Size-optimizing colors in jpeg image; also cropping oddities

tsftd · Post by **tsftd** » 2012-01-14T12:40:08-07:00

I have a large number of (legal) comic book image files which I'm batch converting to fit on my iphone (since the originals are quite large and Apple charges an arm and a leg for each gb of storage space). The source files are jpeg, and the target format is also jpeg. I've got all the basics down (resizing, converting to grayscale, etc), but I'm trying to squeeze some more space out.

Given the nature of the comics, I don't need a huge range of color. Some pictures (mostly covers) I'm keeping in color, but those generally don't have a huge range, and quite frankly, I'm not all that picky. Most of them are grayscale. I have tried 2 things: 1) reducing the number of colors/bit depth. this doesn't appear to help since imagemagick appears to have a minimum of 8 bits for jpeg images, and they are both already 8 bit depth. it does vary the image sizes somewhat (occasionally slightly smaller, but most often slightly larger), probably because *internally* it does convert the bit depth, changing the colors somewhat, and thus changing the output file more or less randomly.

2) try to reduce the number of colors, on the principle that it should make the files more "compressible" -- many of the images have slight variations in color that are simply artifacts of the scanning process, so reducing the number of colors should theoretically cause those colors to become the same, increasing gains from pattern compression. this was not, in fact, the case, for either the output files or zipping the output files. this is especially confusing since reducing an image to one color in fact DOES reduce the size, meaning that there must be some sort of pattern compression going on. also note that when using -colors [x] or -posterize [x], identify -format %k [x] does NOT confirm that the number of colors was reduced; in fact, the number usually increases for color images (and stays at 256 for grayscale).

I also am confused about the results of the trim command. many of the images have spare white space to the left or right, which I can use the trim command to remove. however, the output file often is LARGER. And no, I'm not making the mistake of comparing the original to the output; since trim isn't lossless, I'm outputting an untrimmed file for comparison. shouldn't a SMALLER file actually be smaller in size? even if the trimmed data is fairly repetitive...
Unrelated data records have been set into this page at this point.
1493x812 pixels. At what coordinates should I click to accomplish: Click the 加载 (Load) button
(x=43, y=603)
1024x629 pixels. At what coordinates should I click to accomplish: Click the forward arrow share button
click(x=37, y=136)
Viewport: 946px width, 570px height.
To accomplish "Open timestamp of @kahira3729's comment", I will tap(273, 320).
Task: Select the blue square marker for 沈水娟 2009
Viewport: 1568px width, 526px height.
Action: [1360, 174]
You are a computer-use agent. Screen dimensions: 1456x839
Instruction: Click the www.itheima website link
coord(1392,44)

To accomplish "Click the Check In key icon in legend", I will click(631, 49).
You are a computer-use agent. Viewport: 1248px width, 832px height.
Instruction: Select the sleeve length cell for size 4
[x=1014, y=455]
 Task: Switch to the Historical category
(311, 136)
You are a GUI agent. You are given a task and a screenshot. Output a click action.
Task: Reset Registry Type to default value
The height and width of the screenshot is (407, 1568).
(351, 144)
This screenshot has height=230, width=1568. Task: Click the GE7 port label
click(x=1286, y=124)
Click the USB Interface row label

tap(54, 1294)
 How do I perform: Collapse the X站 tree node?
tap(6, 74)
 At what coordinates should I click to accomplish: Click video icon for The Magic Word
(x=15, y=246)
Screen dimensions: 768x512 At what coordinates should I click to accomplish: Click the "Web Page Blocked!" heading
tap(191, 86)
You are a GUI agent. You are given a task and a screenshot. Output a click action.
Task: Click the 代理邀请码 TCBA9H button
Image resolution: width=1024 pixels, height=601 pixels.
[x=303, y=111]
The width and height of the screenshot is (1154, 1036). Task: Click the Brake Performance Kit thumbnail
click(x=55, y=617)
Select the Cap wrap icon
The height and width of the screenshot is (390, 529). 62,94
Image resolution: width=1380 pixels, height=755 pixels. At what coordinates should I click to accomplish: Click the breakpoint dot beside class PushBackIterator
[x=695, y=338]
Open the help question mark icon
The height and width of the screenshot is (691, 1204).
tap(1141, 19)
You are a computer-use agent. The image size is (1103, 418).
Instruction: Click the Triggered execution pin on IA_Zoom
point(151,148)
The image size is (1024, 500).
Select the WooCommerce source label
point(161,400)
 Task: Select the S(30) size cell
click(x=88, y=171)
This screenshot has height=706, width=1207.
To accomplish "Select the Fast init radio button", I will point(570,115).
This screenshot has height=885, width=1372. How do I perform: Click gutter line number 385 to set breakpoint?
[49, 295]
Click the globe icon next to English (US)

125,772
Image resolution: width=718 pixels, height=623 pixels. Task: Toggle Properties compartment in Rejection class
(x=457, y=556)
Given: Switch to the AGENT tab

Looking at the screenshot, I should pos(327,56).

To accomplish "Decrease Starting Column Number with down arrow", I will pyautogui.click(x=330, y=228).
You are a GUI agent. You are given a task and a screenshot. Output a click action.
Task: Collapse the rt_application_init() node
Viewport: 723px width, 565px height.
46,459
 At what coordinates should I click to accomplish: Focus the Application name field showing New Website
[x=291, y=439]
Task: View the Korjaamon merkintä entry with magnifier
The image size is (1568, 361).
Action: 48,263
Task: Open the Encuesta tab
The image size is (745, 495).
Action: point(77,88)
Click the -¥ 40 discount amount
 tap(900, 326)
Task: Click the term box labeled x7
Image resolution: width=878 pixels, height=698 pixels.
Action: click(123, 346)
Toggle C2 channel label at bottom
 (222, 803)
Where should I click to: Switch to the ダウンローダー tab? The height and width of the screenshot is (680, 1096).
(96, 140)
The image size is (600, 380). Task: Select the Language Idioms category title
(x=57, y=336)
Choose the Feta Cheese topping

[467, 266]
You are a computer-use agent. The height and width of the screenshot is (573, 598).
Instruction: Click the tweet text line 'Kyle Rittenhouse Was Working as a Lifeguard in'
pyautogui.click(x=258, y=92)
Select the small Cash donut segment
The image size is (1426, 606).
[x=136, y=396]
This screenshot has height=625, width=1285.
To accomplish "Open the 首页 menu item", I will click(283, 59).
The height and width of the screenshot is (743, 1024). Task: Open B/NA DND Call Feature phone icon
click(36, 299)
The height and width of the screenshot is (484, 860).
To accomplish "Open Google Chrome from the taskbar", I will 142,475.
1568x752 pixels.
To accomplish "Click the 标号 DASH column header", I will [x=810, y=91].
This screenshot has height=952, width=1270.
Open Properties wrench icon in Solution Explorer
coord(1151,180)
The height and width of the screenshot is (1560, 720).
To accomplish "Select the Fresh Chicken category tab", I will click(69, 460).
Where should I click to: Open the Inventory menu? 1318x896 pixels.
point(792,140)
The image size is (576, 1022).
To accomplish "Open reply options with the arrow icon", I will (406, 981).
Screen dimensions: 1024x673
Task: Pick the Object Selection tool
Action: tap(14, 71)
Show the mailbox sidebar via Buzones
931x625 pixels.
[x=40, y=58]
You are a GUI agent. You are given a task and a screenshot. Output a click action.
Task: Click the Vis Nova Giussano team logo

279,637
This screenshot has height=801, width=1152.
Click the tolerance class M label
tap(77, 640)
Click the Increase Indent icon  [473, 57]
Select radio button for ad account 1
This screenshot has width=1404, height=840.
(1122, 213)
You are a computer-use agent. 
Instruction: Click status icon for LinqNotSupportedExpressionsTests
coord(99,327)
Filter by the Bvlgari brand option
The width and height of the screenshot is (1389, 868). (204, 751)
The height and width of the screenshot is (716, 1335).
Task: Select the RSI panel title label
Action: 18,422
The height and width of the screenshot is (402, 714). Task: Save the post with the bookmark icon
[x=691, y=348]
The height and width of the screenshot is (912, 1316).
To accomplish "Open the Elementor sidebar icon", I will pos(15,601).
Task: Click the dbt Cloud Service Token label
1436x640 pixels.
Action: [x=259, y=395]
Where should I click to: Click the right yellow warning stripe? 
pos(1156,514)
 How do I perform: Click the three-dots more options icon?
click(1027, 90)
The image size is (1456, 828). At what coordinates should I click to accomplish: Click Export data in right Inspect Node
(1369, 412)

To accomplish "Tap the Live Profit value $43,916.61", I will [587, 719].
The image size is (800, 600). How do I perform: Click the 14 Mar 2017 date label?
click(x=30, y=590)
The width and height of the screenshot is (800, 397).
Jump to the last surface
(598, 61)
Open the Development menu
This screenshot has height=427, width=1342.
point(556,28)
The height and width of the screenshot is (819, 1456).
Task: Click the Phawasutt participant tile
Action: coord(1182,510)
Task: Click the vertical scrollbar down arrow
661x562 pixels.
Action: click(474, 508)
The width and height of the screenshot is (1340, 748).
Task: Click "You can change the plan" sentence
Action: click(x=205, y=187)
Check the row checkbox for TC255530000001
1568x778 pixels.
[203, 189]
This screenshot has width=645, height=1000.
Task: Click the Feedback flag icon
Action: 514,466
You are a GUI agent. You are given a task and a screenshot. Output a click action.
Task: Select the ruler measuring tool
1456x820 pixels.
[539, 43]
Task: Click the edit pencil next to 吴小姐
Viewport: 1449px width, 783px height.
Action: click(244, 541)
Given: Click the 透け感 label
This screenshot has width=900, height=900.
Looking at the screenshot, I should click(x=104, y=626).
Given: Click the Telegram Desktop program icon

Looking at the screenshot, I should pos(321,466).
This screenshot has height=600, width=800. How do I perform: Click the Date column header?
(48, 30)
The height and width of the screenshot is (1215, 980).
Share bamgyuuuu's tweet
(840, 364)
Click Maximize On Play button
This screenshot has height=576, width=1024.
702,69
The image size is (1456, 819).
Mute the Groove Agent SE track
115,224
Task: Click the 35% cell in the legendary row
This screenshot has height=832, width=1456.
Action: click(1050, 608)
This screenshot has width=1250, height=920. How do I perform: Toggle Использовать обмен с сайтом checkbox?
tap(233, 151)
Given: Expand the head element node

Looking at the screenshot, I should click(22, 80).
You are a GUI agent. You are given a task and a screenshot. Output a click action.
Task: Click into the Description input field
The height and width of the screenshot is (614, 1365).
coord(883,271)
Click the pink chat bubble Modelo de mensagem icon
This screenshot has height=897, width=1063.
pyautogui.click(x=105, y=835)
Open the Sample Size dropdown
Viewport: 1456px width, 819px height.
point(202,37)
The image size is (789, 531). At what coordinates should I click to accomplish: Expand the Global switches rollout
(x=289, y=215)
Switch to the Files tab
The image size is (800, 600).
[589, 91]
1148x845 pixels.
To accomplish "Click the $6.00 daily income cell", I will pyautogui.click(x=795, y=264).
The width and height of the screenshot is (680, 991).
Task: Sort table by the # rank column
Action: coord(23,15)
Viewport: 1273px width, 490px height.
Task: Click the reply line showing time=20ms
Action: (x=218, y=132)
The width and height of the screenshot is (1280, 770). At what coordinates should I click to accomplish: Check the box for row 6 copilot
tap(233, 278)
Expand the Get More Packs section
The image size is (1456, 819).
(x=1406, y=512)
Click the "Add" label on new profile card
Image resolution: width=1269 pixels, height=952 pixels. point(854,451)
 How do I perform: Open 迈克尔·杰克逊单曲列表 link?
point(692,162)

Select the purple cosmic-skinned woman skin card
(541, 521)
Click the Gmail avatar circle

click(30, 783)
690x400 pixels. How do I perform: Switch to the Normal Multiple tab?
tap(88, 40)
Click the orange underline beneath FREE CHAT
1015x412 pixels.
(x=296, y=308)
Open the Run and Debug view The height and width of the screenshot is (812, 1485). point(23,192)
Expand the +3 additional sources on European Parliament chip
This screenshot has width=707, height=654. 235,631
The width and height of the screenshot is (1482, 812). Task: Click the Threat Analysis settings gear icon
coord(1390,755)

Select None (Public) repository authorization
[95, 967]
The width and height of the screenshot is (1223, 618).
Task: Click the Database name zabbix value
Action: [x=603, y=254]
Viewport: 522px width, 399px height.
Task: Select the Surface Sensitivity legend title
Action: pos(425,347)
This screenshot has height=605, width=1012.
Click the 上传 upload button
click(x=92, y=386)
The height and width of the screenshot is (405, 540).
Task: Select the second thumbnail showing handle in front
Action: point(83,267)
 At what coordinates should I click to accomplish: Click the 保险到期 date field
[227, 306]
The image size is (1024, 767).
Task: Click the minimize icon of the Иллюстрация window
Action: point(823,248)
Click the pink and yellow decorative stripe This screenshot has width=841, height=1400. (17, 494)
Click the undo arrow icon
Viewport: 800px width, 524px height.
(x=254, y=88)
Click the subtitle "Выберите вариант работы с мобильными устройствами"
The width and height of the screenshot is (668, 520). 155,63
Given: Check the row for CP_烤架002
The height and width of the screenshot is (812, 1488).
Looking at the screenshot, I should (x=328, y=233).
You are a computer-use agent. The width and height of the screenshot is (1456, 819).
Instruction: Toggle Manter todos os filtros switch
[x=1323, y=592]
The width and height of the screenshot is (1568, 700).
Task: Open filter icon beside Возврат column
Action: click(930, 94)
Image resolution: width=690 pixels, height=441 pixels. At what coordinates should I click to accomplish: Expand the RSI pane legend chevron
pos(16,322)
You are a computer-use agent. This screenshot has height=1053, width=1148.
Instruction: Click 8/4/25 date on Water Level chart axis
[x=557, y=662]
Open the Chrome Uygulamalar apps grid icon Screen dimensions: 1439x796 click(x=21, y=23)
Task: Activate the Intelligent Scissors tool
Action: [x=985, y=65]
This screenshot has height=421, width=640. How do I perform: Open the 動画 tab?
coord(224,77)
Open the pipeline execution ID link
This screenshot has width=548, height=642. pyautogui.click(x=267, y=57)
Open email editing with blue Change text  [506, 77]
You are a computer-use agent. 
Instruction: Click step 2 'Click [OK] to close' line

I certainly am no jpeg expert, so anyone who can explain why these are happening and/or how to fix whatever I may be doing wrong would have my gratitude.

Post by **fmw42** » 2012-01-14T13:32:25-07:00

IM decompresses and recompresses jpgs. So you will lose some quality. However, I suspect your problem is that the recompressed output by IM is using the default -quality setting, which may not match the input images quality setting. So you can reduce the size at the expense of lower quality by adding -quality XX to your command and find the smallest XX that is tolerable for you. Also it is best not to save the image as jpg, then trim and then write it again to jpg. If you have to go through an intermediate step to know where to trim, then save the pre-trimmed image as png (with +repage after the trim) and then convert to jpg again.

see
http://www.imagemagick.org/script/comma ... f0#quality

tsftd · Post by **tsftd** » 2012-01-14T15:51:45-07:00

Thanks, but that's what I meant by "And no, I'm not making the mistake of comparing the original to the output; since trim isn't lossless, I'm outputting an untrimmed file for comparison." ie, when comparing, I output the files like so:

convert file.jpg -colorspace gray control.jpg
convert file.jpg -colorspace gray -colors 128 testcolors.jpg
convert file.jpg -colorspace gray -trim -fuzz 75% testtrim.jpg

and then compare the sizes of "control.jpg" vs "testcolors.jpg" and "control.jpg" vs "testtrim.jpg". quite frankly, even if i were to use the same quality setting -- easily obtainable from the identify command -- and i knew that the .jpg had been made with imagemagick (since different programs have different underlying values for the 'quality' setting), comparing the output to the original wouldn't be fitting for my case; since I am already running it thru another transform, it's going to go thru one more generation anyway, so the real test is comparing it to an image identical in every way except without the transform in question.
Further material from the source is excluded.